• [EXERCISE TASK]:
Reproduce the rows from the line with "Screen dimensions: 1489x812" up to and including the line with "pos(325,218)", adding 107 to every coordinate in the answers, and leave the pictures out.

— Begin INPUT FOR THIS TASK —

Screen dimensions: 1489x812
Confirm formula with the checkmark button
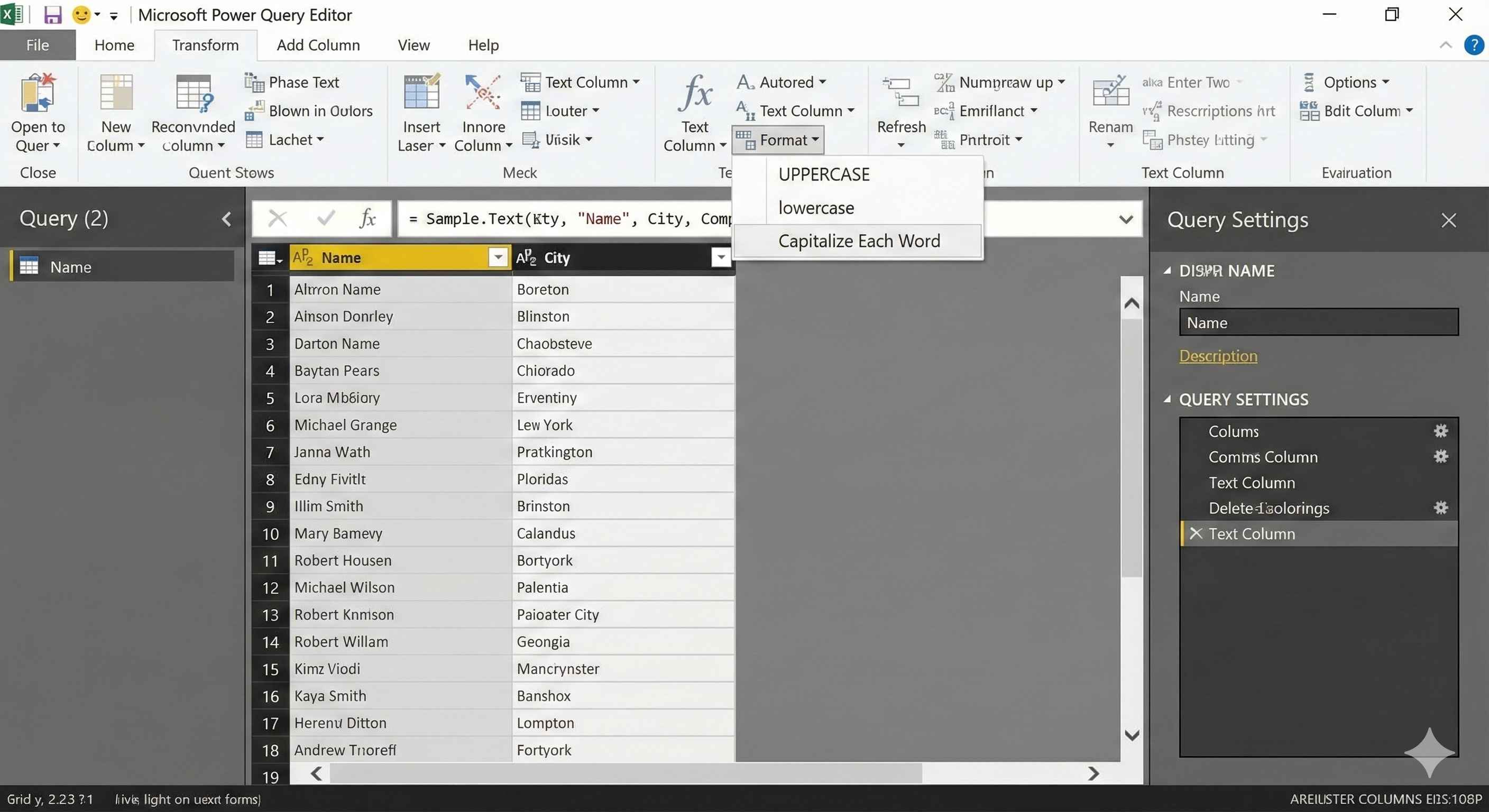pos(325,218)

— End INPUT FOR THIS TASK —
— Begin INPUT FOR THIS TASK —

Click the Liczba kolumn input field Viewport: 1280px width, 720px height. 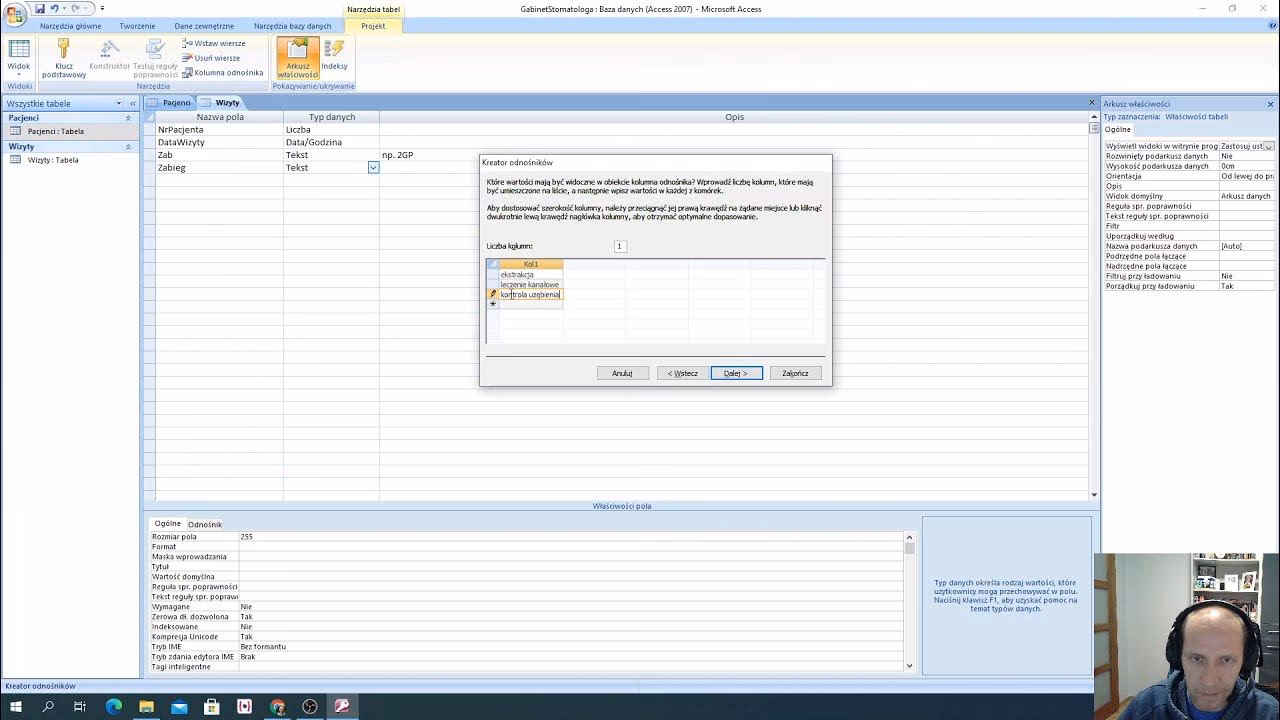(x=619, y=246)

— End INPUT FOR THIS TASK —
— Begin INPUT FOR THIS TASK —

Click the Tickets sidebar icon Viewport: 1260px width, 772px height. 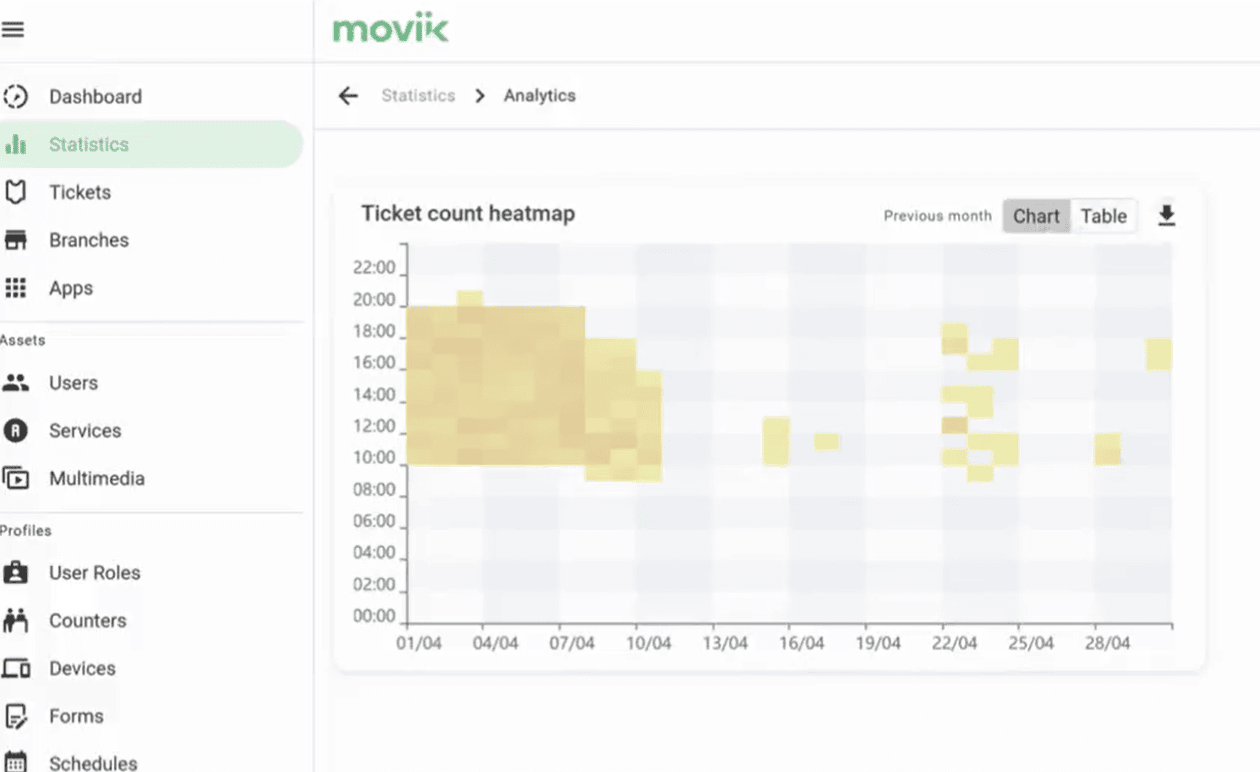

— End INPUT FOR THIS TASK —

• [RESPONSE]:
Screen dimensions: 1489x812
Confirm formula with the checkmark button
pos(432,325)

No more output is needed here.